Before you develop a synchronization task in DataWorks, you must add the required data source to DataWorks by following the instructions in Data source management. You can view parameter descriptions in the DataWorks console to understand the meanings of the parameters when you add a data source.

Appendix: Script example and parameters

Configure a batch synchronization task by using the code editor

If you want to configure a batch synchronization task by using the code editor, you must configure the related parameters in the script based on the unified script format requirements. For more information, see Use the Code Editor. The following information describes the parameters that you must configure for data sources when you configure a batch synchronization task by using the code editor.

Reader script example

The following code provides a configuration example for the reader:

Note

The comments in the following JSON example are for explanation purposes only. Remove them before running the task.

{
  "type": "job",
  "version": "2.0",
  "steps":
  [
    {
      "stepType": "tidb",
      "parameter":
      {
        "column":
        [
          "id",
          "name"
        ],
        "where": "",
        "splitPk": "id",
        "connection":
        [
          {
            "selectedDatabase": "test_database",
            "datasource": "test_datasource",
            "table":
            [
              "test_table"
····················
List, in order, the keys defined directly inside the "parameter" object of the reader script in the DataWorks extract above, up to the last line shown.

Entries from a dataset:
····················
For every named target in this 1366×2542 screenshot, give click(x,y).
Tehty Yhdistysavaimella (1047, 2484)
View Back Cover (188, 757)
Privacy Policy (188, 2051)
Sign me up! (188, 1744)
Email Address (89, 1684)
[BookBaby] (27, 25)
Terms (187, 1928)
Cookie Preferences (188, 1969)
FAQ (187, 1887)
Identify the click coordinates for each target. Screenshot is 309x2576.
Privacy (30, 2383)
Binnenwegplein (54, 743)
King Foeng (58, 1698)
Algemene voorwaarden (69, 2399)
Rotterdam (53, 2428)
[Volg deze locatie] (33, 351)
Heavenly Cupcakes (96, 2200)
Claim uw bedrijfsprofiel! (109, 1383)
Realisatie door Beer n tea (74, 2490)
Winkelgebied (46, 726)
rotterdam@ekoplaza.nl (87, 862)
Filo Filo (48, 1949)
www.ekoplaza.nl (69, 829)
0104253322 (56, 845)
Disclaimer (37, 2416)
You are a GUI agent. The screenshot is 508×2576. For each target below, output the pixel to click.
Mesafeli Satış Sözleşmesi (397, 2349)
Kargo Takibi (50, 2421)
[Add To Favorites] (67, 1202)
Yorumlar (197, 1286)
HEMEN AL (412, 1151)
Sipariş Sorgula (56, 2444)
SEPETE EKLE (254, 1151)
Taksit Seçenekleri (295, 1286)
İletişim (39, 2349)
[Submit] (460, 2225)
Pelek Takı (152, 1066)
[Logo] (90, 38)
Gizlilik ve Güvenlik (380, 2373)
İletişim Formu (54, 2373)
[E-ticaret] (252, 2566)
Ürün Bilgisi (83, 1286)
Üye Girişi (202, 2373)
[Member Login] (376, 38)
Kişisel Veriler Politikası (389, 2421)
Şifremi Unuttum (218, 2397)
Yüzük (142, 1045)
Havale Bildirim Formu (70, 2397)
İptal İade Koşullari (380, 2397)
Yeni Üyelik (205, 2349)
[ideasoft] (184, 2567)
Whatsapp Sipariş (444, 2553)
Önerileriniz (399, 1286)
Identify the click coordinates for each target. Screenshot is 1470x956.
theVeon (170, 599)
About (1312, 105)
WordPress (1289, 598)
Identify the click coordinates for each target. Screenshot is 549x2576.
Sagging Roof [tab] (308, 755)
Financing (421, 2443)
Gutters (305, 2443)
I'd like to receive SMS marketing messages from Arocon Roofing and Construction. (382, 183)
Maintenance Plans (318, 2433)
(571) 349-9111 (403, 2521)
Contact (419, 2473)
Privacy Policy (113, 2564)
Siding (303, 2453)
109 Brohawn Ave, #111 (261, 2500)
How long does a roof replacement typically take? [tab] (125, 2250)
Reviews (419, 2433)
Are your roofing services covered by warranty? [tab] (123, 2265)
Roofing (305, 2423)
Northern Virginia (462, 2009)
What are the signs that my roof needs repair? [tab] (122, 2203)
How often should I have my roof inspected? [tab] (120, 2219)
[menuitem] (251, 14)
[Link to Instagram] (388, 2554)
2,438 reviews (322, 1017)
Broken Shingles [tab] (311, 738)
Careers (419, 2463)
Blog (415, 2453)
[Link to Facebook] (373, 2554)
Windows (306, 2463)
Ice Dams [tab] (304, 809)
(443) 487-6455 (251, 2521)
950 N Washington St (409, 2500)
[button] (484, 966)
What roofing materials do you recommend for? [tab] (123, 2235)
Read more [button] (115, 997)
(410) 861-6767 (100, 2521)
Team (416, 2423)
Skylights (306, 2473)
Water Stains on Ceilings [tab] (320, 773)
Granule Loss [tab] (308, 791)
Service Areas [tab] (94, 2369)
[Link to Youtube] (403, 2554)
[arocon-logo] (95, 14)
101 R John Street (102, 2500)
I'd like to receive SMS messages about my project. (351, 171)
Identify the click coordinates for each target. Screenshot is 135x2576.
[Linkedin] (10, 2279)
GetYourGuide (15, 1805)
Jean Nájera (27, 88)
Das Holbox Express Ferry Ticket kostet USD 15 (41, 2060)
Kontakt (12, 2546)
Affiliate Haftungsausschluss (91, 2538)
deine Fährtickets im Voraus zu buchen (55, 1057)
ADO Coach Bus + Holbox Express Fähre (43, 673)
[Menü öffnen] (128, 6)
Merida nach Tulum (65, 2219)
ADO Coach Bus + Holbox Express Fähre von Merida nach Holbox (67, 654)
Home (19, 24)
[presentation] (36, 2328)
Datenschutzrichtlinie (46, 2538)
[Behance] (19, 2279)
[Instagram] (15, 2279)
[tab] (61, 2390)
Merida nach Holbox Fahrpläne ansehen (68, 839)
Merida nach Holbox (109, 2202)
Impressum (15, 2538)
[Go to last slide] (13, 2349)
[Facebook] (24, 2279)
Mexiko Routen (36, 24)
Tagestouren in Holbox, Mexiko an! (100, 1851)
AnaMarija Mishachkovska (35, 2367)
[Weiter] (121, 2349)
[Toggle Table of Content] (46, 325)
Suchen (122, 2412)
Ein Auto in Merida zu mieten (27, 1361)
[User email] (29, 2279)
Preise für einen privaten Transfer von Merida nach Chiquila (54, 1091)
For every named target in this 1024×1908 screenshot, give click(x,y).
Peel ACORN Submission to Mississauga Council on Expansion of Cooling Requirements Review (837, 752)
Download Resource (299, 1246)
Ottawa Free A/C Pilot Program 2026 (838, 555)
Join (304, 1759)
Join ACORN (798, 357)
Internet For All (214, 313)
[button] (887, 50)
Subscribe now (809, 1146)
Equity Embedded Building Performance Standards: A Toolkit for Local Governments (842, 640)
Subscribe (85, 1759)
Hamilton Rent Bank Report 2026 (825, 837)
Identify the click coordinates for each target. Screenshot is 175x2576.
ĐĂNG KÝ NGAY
····················
**RESPONSE TO THIS TASK**.
column, where, splitPk, connection